START Materials provided
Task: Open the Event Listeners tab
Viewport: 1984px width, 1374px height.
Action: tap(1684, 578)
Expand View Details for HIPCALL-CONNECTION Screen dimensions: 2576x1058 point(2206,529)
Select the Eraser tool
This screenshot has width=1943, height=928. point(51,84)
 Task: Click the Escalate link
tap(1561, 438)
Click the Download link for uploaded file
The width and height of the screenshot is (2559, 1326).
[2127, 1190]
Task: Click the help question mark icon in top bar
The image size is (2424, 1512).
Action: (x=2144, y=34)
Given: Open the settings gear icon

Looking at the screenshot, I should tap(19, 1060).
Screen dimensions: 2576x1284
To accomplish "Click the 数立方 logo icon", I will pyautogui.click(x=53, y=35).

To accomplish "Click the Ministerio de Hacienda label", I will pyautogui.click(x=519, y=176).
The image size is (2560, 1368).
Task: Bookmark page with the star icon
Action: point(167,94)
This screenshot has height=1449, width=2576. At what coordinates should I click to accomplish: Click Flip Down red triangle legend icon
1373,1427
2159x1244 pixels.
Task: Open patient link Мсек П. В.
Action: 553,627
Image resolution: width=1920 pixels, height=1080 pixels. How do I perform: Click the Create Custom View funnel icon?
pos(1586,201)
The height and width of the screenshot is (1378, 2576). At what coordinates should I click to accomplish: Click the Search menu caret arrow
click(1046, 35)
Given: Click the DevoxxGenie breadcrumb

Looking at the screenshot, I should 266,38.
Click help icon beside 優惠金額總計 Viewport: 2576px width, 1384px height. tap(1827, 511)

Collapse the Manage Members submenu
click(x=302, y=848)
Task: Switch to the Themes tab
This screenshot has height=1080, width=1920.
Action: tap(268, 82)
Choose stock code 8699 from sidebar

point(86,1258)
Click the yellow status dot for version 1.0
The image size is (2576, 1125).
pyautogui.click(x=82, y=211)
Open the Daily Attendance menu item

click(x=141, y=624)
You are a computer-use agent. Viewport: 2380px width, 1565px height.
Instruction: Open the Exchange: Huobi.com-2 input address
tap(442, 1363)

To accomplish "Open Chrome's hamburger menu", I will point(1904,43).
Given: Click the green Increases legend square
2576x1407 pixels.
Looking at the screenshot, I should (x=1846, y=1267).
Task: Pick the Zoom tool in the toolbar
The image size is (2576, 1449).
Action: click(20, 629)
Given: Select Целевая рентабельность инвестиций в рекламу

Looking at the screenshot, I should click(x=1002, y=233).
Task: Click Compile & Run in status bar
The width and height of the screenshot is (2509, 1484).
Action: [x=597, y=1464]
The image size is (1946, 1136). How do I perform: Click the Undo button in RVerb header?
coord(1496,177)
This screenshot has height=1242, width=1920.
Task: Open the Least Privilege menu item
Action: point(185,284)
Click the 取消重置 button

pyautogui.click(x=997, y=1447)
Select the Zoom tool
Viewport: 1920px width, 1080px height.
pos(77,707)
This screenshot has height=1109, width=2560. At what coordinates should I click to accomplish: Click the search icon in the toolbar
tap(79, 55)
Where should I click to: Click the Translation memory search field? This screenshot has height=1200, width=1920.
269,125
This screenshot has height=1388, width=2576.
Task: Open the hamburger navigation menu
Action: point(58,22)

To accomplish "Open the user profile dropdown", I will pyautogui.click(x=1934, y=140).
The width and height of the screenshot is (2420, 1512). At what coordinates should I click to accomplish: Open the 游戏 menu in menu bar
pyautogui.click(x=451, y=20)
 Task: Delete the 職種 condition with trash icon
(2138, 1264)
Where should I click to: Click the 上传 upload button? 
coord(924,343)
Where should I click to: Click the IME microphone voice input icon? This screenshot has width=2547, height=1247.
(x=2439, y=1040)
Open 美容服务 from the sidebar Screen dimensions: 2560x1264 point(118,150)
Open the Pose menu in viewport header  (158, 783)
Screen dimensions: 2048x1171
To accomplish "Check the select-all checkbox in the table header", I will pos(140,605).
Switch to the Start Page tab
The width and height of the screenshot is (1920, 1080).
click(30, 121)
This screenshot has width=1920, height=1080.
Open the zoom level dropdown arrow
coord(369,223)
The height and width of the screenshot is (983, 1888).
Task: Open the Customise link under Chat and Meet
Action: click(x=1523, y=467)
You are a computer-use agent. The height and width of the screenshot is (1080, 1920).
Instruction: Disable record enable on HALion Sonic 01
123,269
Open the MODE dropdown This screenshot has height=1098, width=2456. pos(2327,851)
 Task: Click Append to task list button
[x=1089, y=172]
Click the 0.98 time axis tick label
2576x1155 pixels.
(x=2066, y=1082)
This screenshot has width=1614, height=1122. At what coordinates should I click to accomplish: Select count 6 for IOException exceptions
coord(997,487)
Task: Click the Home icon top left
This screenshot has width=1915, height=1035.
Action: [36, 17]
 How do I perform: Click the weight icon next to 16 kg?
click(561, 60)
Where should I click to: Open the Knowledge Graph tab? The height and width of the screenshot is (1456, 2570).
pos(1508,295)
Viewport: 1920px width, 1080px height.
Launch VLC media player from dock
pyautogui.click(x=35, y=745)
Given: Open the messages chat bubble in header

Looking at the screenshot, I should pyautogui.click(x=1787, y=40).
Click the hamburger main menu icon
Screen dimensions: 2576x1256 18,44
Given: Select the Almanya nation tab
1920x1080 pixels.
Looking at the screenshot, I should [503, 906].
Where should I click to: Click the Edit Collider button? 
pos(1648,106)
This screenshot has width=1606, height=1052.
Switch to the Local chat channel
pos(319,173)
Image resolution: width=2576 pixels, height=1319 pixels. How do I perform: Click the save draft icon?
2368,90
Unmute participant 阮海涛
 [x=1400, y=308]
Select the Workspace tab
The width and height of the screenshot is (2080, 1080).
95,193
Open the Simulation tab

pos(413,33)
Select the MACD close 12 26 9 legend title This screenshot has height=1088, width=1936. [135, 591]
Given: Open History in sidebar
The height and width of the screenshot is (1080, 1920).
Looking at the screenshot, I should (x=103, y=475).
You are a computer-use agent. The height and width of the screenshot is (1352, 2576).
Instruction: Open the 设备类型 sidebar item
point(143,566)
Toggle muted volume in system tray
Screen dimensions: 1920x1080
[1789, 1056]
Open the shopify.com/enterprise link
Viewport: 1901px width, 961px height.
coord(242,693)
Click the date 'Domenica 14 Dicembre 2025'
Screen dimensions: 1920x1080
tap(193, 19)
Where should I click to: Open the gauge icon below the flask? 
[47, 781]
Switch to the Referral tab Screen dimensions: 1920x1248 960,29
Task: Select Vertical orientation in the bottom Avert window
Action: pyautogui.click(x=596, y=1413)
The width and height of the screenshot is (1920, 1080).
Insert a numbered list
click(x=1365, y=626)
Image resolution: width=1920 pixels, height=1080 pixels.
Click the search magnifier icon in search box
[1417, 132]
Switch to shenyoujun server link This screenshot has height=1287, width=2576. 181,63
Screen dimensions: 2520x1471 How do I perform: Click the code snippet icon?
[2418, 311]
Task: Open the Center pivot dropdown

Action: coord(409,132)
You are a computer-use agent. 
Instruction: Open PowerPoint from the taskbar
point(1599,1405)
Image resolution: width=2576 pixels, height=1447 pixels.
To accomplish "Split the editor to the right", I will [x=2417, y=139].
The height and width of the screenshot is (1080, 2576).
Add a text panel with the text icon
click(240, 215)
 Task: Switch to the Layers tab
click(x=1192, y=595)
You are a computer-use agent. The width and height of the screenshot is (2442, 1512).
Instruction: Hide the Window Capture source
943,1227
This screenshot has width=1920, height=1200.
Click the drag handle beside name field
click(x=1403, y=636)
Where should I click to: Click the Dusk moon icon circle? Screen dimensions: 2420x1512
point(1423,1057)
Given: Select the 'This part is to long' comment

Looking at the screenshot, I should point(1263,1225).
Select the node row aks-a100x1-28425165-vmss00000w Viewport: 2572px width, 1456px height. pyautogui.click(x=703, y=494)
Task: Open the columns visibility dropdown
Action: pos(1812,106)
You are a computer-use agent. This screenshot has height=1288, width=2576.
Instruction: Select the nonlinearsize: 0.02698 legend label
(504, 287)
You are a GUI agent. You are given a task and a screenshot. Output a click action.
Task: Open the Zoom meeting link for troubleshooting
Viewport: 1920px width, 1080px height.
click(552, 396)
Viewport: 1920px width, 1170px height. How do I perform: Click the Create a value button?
END Materials provided
§ About this exercise
The response consists of the lines above that contain "help".

§ Expected output
Task: Click the help question mark icon in top bar
Click help icon beside 優惠金額總計 Viewport: 2576px width, 1384px height. tap(1827, 511)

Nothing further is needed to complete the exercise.